Vorgegebener Textauszug —
'''
Branchenvertreter und Digitalisierungspartner für eine Industrie am Puls der Zeit

Branchenvertreter und Digitalisierungspartner für eine Industrie am Puls der Zeit

Interview mit Dirk Pollert, Hauptgeschäftsführer bei HESSENMETALL, Verband der Metall-und Elektrounternehmen e.V.

HESSENMETALL, der Verband der Elektro- und Metallunternehmen in Hessen repräsentiert als Arbeitgeberverband mehr als 625 Mitgliedsunternehmen. Er ist Interessenvertreter in Politik und Öffentlichkeit, Verhandlungspartner für Gewerkschaften, fördert Networking und bietet Beratung in arbeits- und tarifrechtlichen Fragen.

Entscheider kompakt: Auch 2020 stehen die Unternehmen der Metall- und Elektroindustrie vor großen Herausforderungen. Eine besonders wichtige ist die Veränderungsnotwendigkeit durch Digitalisierung. Was kann Ihr Verband diesbezüglich für seine Mitglieder leisten?

Dirk Pollert: Richtig, die Metall- und Elektroindustrie in Hessen ist mitten im digitalen Wandel: Neue Technologien wie die Künstliche Intelligenz oder die Additive Fertigung verändern die Produktion; aus den Unmengen an verfügbaren Daten entstehen neue Geschäftsmodelle. Digitale Tools und mobile Endgeräte ermöglichen eine neue Dimension der Kommunikation und Zusammenarbeit. Dabei werden alle Aspekte eines Geschäftsmodells – egal ob Kundenbedürfnisse, neue Produkte, Möglichkeiten und Herausforderungen im Markt – auf den Prüfstand gestellt und Arbeitsprozesse komplett umgekrempelt, stark verändert oder abgeschafft. Diese digitale Transformation ist eindeutig das zentrale Thema, wenn es um die Wettbewerbs- und Zukunftsfähigkeit der Industrie und der gesamten Wirtschaft in Hessen geht. Für viele Unternehmen ein echter Kraftakt – gerade in Zeiten der sich eintrübenden Konjunktur.
'''
Gestellte Aufgaben —
- A) Wie viele Mitgliedsunternehmen vertritt HESSENMETALL laut dem Interview?
- B) Schreiben Sie bitte aus dem Interview den Abschnitt ab, der mit den Worten beginnt, die „HESSENMETALL, der Verband“ enthalten, und mit „und tarifrechtlichen Fragen.“ schließt.
Das anschließende Material wird zur Bearbeitung nicht gebraucht.

Datenauszug —
'''
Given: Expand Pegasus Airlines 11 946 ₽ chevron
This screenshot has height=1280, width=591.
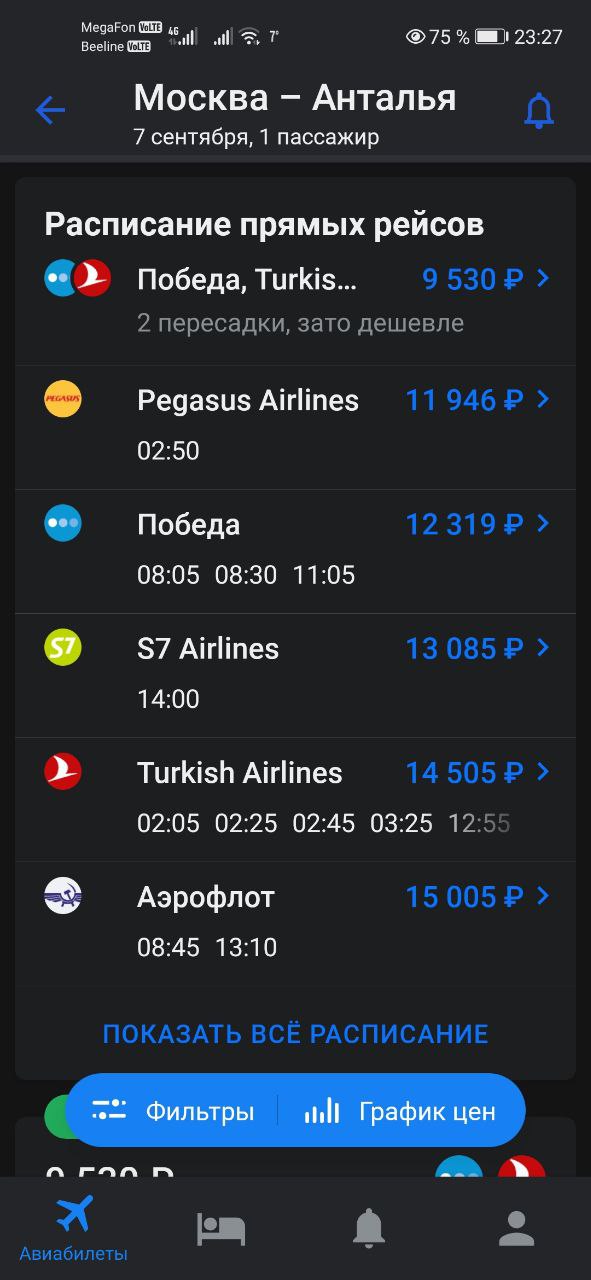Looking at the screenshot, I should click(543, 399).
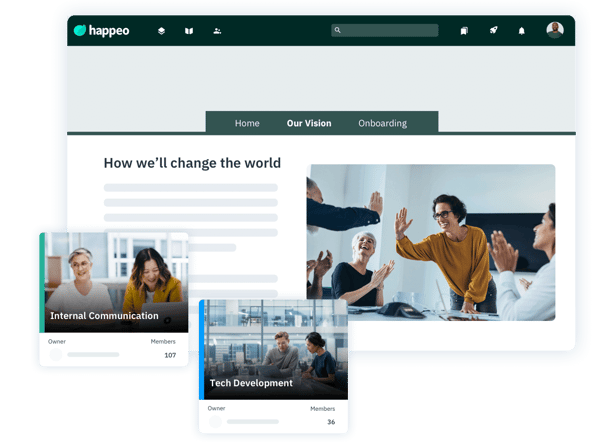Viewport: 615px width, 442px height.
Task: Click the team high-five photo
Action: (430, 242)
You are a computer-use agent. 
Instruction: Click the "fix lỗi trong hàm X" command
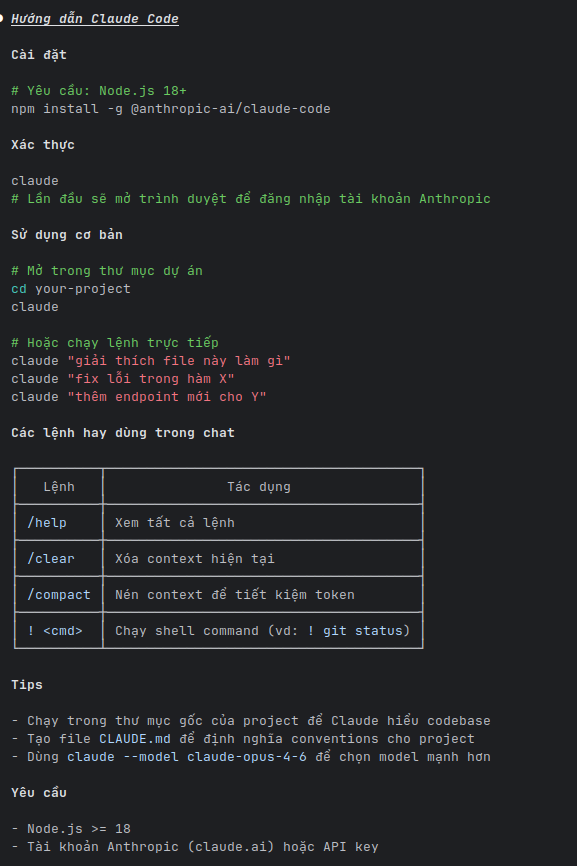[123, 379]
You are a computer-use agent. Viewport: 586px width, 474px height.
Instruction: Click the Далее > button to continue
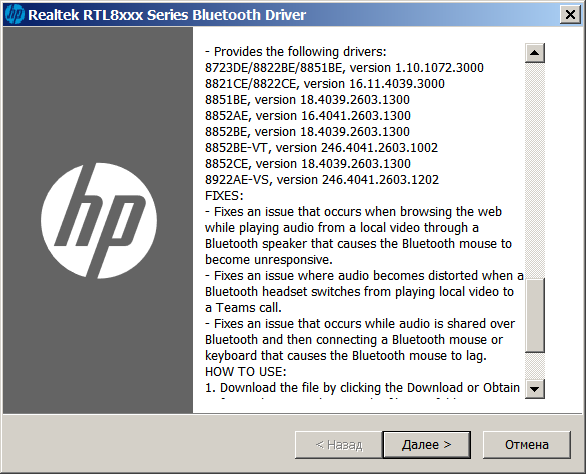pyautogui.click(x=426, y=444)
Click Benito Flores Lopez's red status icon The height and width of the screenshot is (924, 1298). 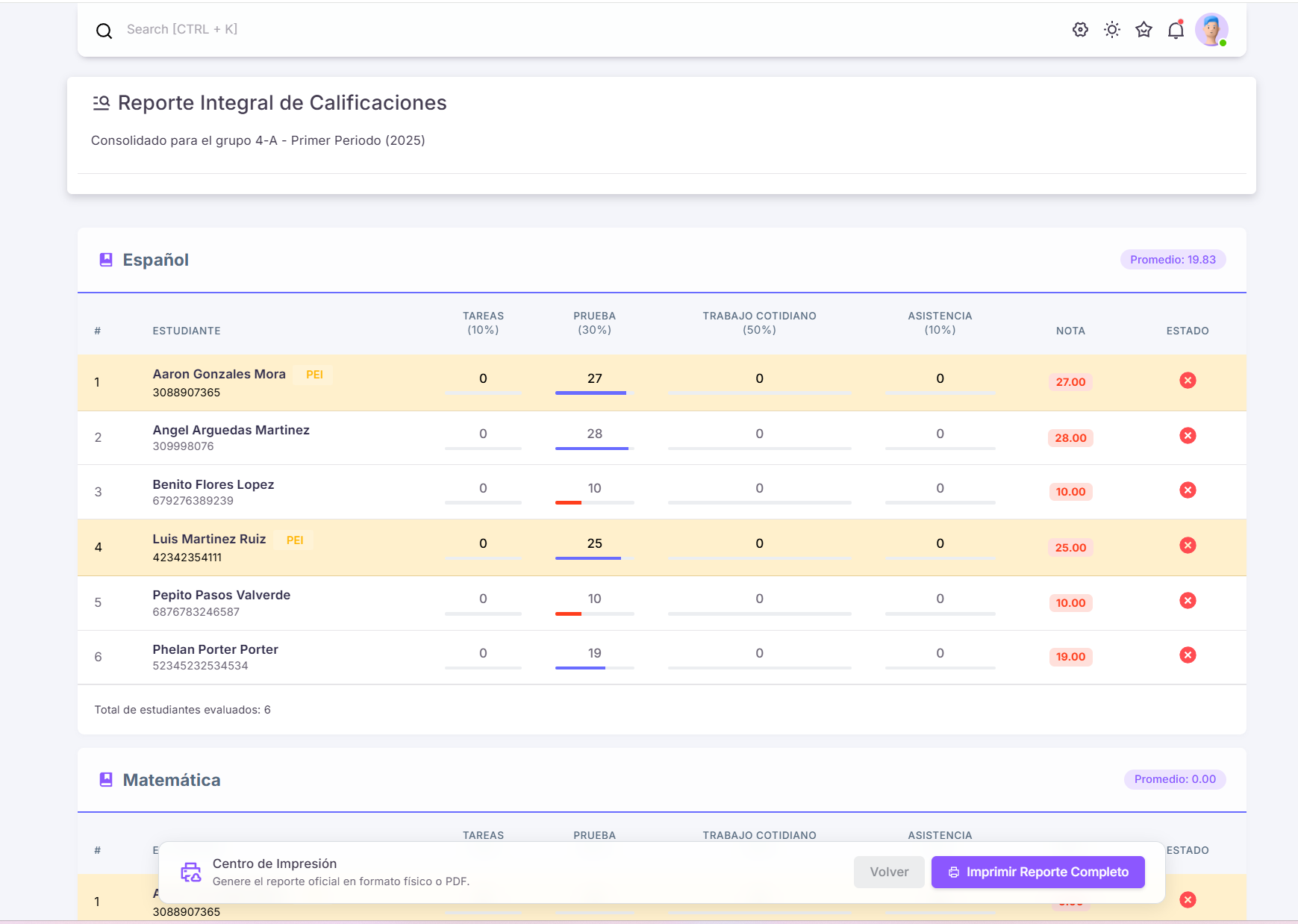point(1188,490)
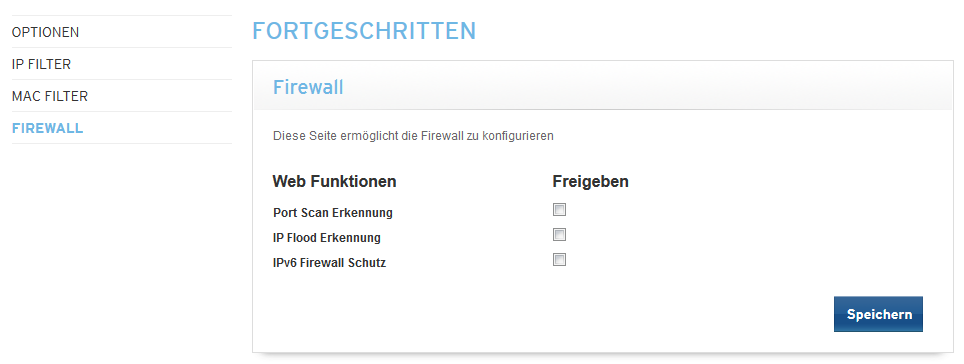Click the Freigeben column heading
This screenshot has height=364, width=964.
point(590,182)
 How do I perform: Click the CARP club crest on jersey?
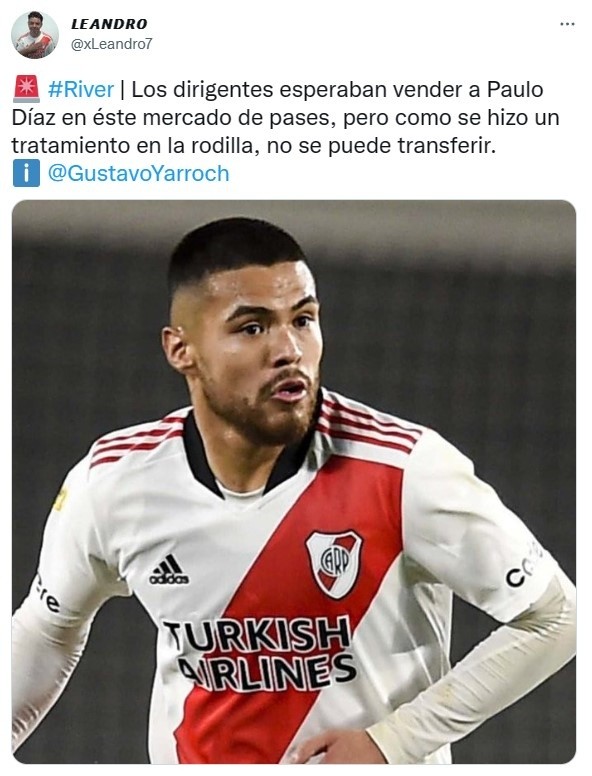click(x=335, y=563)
'''
'''
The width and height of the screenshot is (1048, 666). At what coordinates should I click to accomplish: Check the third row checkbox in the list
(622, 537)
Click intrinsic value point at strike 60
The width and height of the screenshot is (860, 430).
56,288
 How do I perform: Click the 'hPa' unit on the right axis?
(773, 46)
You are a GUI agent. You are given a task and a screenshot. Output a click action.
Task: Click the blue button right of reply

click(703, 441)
'''
Ergebnisse je Aufgabe —
- A) Mehr als 625 Mitgliedsunternehmen.

- B)
HESSENMETALL, der Verband der Elektro- und Metallunternehmen in Hessen repräsentiert als Arbeitgeberverband mehr als 625 Mitgliedsunternehmen. Er ist Interessenvertreter in Politik und Öffentlichkeit, Verhandlungspartner für Gewerkschaften, fördert Networking und bietet Beratung in arbeits- und tarifrechtlichen Fragen.